[Stored records]
-- Opening Marker --
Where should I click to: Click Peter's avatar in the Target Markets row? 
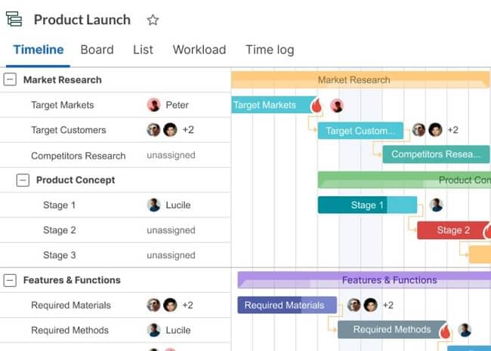154,105
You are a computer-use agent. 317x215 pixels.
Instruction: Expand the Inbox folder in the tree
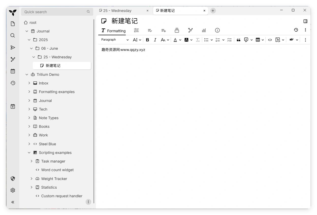(x=29, y=83)
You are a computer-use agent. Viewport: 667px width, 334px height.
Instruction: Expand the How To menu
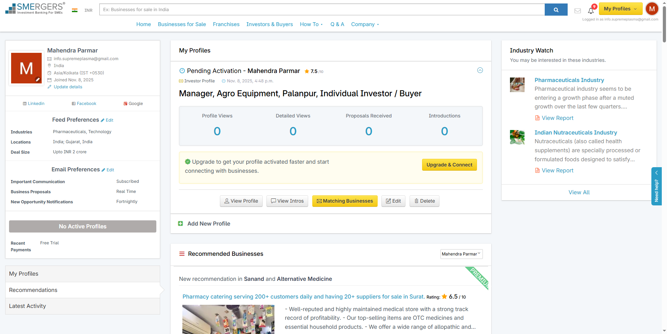[311, 24]
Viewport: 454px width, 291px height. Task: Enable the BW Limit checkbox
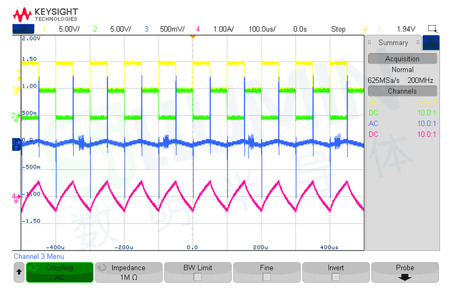point(198,277)
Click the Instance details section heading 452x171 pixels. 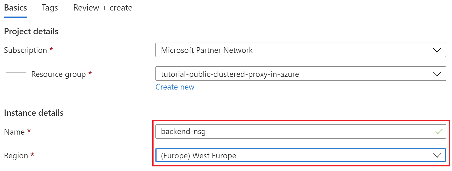(33, 113)
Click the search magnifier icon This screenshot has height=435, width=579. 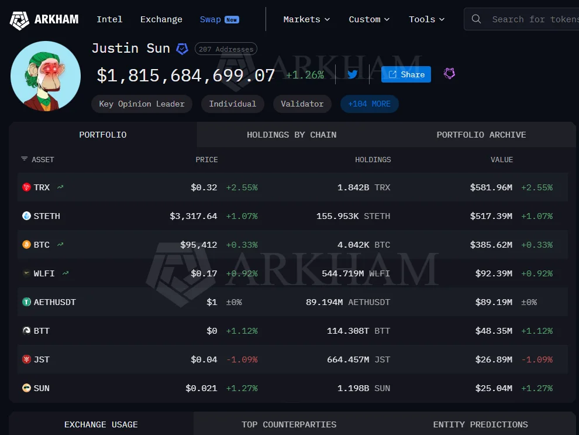click(476, 19)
-- Closing Marker --
> [The task] Beginning with the first line of the records, write out every line up to and including the one with "You are a computer-use agent. Viewport: 667px", exactly, and omit all pictures.

> [Answer area]
Where should I click to: Click Peter's avatar in the Target Markets row? 
154,105
You are a computer-use agent. 317x215 pixels.
Instruction: Expand the Inbox folder in the tree
(x=29, y=83)
You are a computer-use agent. Viewport: 667px width, 334px height.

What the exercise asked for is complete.